Learning Through Visualization
Children with autism respond better to pictures, toys, and other visual objects than using traditional teaching methods. Most children with autism have heightened visualization skills, and using visual aids makes it easier for them to process information.
Strategy: Teachers should use visual aids to demonstrate homework instructions. Younger children learn better when actual objects or toys are used in school exercises, whereas older children–or those approaching middle school–learn better through simply illustrated photographs, pictures or easy-to-read graphs.
The Sense of Touch
A unique but helpful learning characteristic of some children with autism is the need to touch anything they see. Their sensory abilities are heightened, including what they sense through touching objects. Children with autism respond better to classroom exercises or assignments that involve using or touching objects.
Strategy: Teachers can incorporate items for the child with autism to count or organize as part of a classroom assignment. Science experiments, safely guided by a teacher or assistant, are especially favored. Providing small coins or balls to count as part of math exercises also help them learn better. Teachers should try to encourage learning through use of this unique learning characteristic at all times.
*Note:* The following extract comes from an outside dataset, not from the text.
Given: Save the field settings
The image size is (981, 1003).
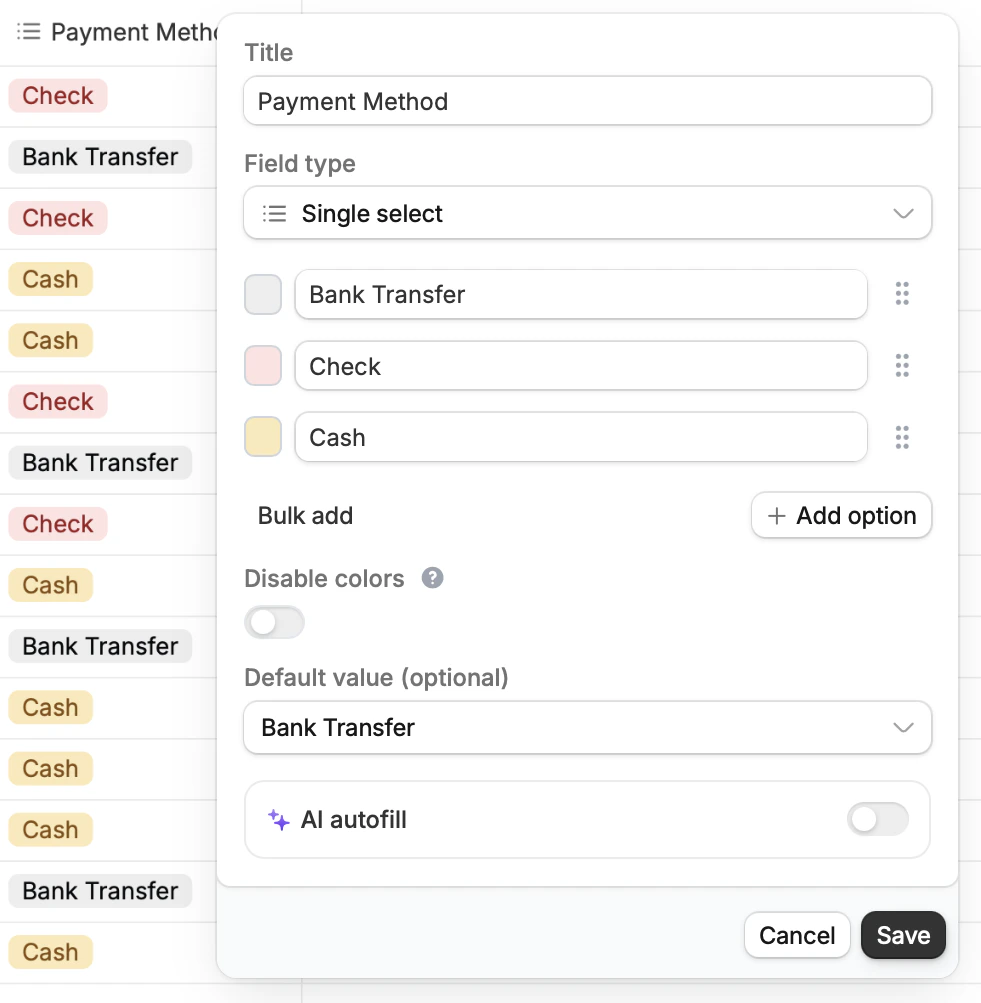Looking at the screenshot, I should [x=903, y=935].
Children with autism have more difficulty staying on task. Some children with autism are easily distracted by environmental sounds, whereas others find the movement of a busy classroom too much to handle. Distractibility often prevents children with autism from doing well in school, and teachers must combat it actively.
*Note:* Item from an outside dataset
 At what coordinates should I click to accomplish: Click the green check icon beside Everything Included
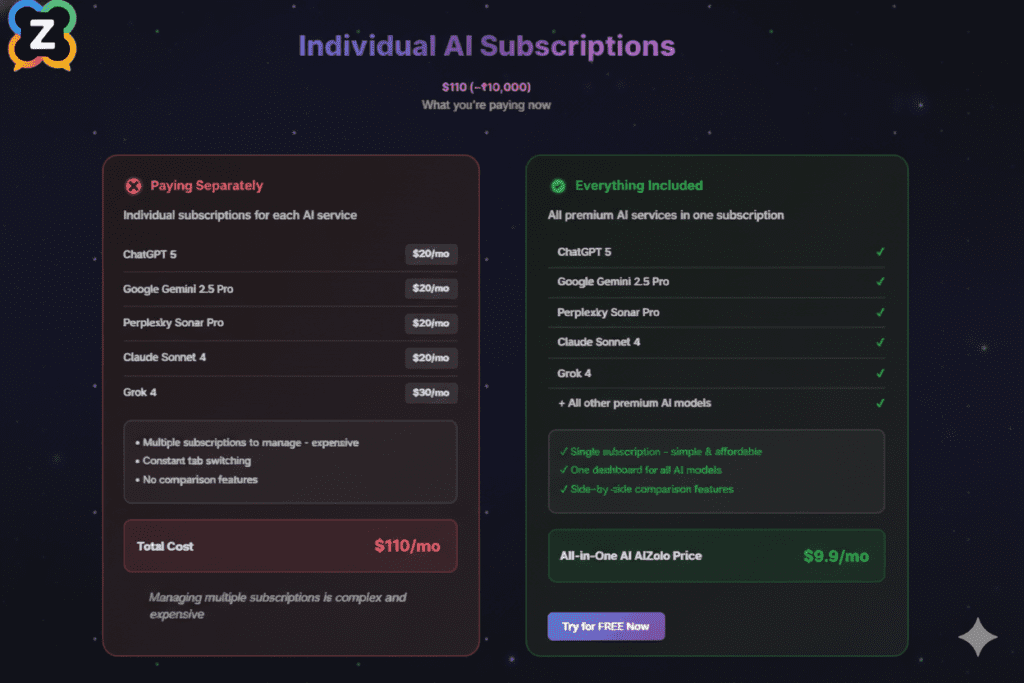tap(557, 186)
Strategy: Organizational supplies, such as sticky notes, student planners, and small notebooks help immensely when it comes to memorizing tasks and staying on track. Teachers can supply small student planners and remind the student to write down his or her assignments after each lesson.
Teachers should always make sure to sit down with the child and identify other "triggers"–situations that make the autism worse–to avoid other issues with learning in the classroom. They can also identify other learning characteristics not immediately evident in the child's normal classroom behavior. When embraced, these learning characteristics can help children with autism learn nearly at the same level as other students or even beyond.